*** Exercise passage ***

Every year we guide our kids through a little exercise that my father taught me: we sit down in the living room, put on good music, have a warm drink like hot chocolate and a bring a notebook so we can start writing down this year's accomplishments and our new goals for next year.


Some questions we use to get them started:


Did I do enough sports and exercise? Did I do my best in my team? Am I eating right or am I having to much junk food? Did I stop biting my nails? Have I done good to others? How have I treated my friends, my brothers and sisters, my parents?

How did I do at school? What can I do to improve my grades, my reading level, my math skills? How is my handwriting? Can I do better? Am I learning new languages and music? Am I being challenged?
How did I treat God this year? Have I forgotten Him? Have I read good spiritual books?

It is important to always remind them that good intentions are not always enough to accomplish our goals. The most likely reason that we did not achieve our goals is that we lacked perseverance, lacked motivation or we simply set unrealistic goals.

***

■ **Work request 1**
Translate this sentence from the passage on year-end goal setting into Spanish: "It is important to always remind them that good intentions are not always enough to accomplish our goals."
■ **Work request 2**
Reproduce the part of the passage on year-end goal setting starting with "How did I treat" and going on through "set unrealistic goals.".

*** Given material ***

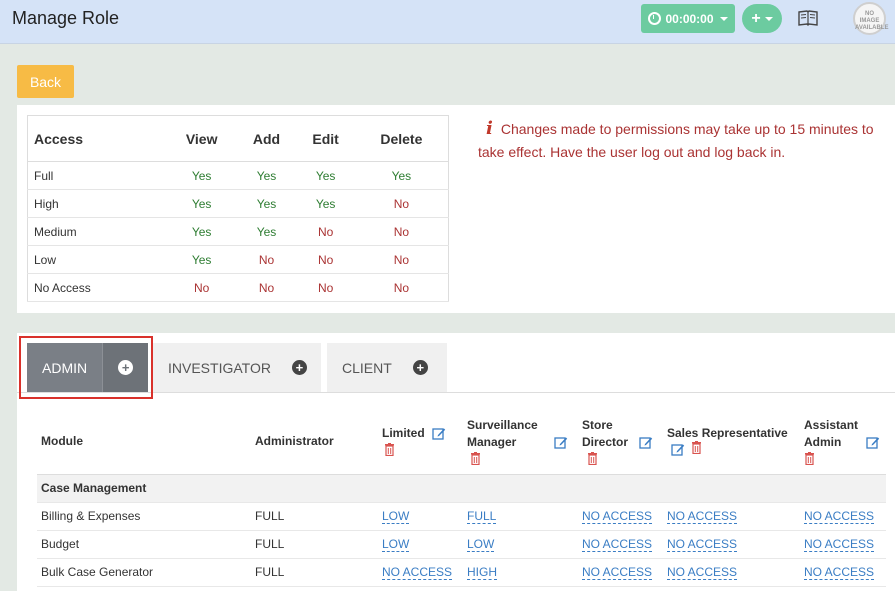  I want to click on table-row: Full Yes Yes Yes Yes, so click(238, 176).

***

■ **Exercise solution 1**
Es importante recordarles siempre que las buenas intenciones no siempre son suficientes para lograr nuestras metas.

■ **Exercise solution 2**
How did I treat God this year? Have I forgotten Him? Have I read good spiritual books?

It is important to always remind them that good intentions are not always enough to accomplish our goals. The most likely reason that we did not achieve our goals is that we lacked perseverance, lacked motivation or we simply set unrealistic goals.